Interesting that a lot of posters whose children were similar later found out they had SN. DS1 has ADHD. It's not very severe and was only diagnosed when he was ten but TBH I should have sought advice earlier, I kept on just thinking I was crap but I think he was especially difficult looking back TBH. And actually, still is a lot of hard work. I definitely underestimated the hard work of parenting, I thought it would be things like night feeds and cleaning up after them which was hard but it's not is it? It's all the emotional stuff. Children are not meant to be grateful, and we do them a disservice by expecting them to be IMO. But it is bloody hard when they seem so resentful of every little thing.
I also used to write down one positive thing every day. I remember a long streak where it was the same pretty mundane thing for several days in a row, which made me feel terrible, but I did it anyway.
What I absolutely should not have done was carry on, thinking "it will get better when he goes to school" "it will get better when the weather's nicer" "it will get better when..."
I should have realised that I was in crisis, and acted like it was an emergency, because honestly?

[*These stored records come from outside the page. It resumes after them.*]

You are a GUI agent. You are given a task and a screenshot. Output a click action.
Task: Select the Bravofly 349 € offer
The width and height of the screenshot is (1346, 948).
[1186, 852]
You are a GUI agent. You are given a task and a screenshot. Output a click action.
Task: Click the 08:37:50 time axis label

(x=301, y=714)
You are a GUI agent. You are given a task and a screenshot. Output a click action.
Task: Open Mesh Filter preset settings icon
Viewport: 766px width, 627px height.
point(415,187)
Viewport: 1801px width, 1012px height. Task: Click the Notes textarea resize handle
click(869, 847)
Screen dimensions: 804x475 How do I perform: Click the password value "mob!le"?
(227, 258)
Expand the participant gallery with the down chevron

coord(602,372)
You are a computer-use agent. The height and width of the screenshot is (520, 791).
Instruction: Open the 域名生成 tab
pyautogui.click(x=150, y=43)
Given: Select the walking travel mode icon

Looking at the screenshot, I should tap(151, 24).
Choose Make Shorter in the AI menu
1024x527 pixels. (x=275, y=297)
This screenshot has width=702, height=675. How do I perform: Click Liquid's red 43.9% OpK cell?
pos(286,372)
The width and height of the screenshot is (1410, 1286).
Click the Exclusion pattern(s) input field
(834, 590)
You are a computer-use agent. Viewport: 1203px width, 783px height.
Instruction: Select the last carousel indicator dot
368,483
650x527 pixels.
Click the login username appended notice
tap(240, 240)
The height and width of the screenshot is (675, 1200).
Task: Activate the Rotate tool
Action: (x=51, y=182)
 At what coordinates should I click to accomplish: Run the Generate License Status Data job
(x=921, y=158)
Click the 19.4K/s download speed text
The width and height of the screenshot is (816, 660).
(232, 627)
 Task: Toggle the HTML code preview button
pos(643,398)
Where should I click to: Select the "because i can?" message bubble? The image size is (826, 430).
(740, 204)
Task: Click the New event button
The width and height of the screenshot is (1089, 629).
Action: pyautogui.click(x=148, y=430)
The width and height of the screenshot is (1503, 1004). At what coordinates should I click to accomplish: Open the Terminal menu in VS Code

It was!
I had counselling and it didn't help because I wasn't struggling with trauma or unhealthy beliefs, I was just struggling with a hard situation.
What also didn't help is that I am crap at consistency and boundaries etc - these are just things I find really hard. I've got a bit better at it but I've learned what I have to do is "put my parenting hat on" - now that is EXHAUSTING but I've learned to treat it a bit like a job. You've got to use your partner and any other supports you have to help with this, but essentially, have "shifts" where you're on, decide what your role is and do that, and understand that like any job it's possible to burn out from it, so make sure you get regular breaks. That's more difficult if you're both working a lot and/or have a low income but it is so important for mental health so very much worth prioritising. Breaks in the form of taking time out in the day to sit with a coffee for 15 minutes, however you achieve that, but also time to yourself for a few hours whenever you can carve that out, time to spend with friends/doing adult stuff etc. Not work - that might be a different question but in addition to work/study, if you're doing those things.
And cut down on passive, alone screen time. Screen time is a catch 22 because it occupies them without your input, they tend not to moan about it, there is no clean up or set up to do, and it stops them being annoying in general! BUT, and it's a huge but, the more screen time they have in general, that is time they are effectively NOT being social/learning empathy, NOT interacting with you specifically to build a relationship/respect, NOT using their creativity, NOT being independent, NOT learning patience, because it's just a constant stream of entertainment. It's FINE to use in moderation but if you use it too much it really does lead to more of the behaviour you're using it to get away from! It's sooo tempting to slip into more and more screens but it is absolutely counterproductive, it makes things as a whole worse. Cut it down and use it for the breaks if you have no other way of getting them, but use it only for that. If this is a problem I'd suggest to halve the current amount of screen time allowed per day. If it's still a problem, halve it again. It gets worse before it gets better, if they've been reliant on it, and the longer they have the longer it takes to even out after the backlash, but it's worth it long term.
It's a shame in a way because I sort of thought that I'd just be able to relax with my children and enjoy their company, but that part comes much later. You've got to wear the parent hat quite a lot to be able to have the relaxing part work properly. In teh meantime it is worth gritting your teeth and dealing with tough stages.